Here I am, minding my own business on a Tuesday night, when I remember: it’s post night! I have no backlog! I want to keep this rhythm up again! Five in a row! Write write write!
…Though I have absolutely nothing in mind to talk about other than how tired I am. I’ve got a slew of jewelry commissions to do and I haven’t the energy to do anything about them. I do believe it’s time to cut my losses, and collapse in bed.
I’m not sure if I’m not getting enough sleep (I’m not) or if I’m downswinging (I probably am.) I know I had such bad insomnia Sunday night that I didn’t fall asleep until 5 am Monday morning, so when my alarm went off at 7, I called my boss and explained that I couldn’t see straight, and assured her I’d be in by noon.
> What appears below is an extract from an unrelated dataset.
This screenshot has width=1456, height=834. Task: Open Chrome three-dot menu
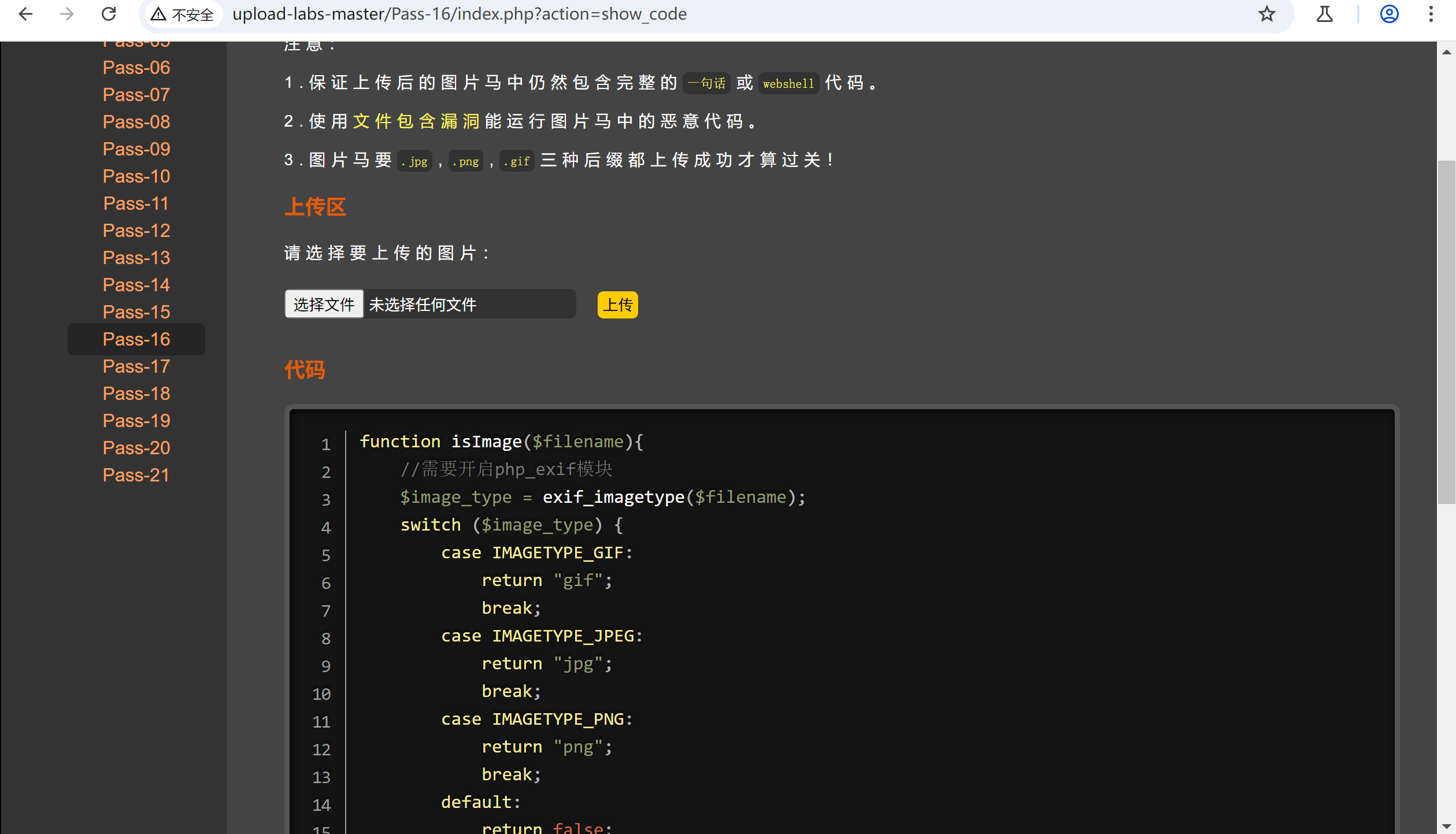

I know it frustrates her, how often I get sick, or “sick,” depending on if I’m actually physically sick, or need a mental health day. Unfortunately, I have the World’s Most Useless Immune System (TM) so I get physically sick a LOT, on top of having pretty frequent panic attacks or downswings where I would be completely useless at work and probably not even safe to drive there. Now that I work a half-hour from home, instead of right around the corner, I spend a lot of time on the freeways and that can be bad if I’m suicidal. That insidious voice starts whispering, “How would anyone know it was suicide if you get into a car accident on your way to work?” and I make sure I stay EXACTLY in my lane, go the speed limit, and don’t do anything stupid behind the wheel. That whisper is extremely disconcerting. Granted, my psychiatrist often reminds me, “suicidal thoughts never killed anyone,” but when I’m already depressed, thoughts that I could act on with the flick of a wrist are dangerous. Usually at that point I just try and remind myself that with all of the safety features in my car, at worst I’d be badly maimed and then even more miserable for a damn good reason, and probably locked in the state hospital.
Huh. I guess I did have something to write about. I think I’m going to go to bed now.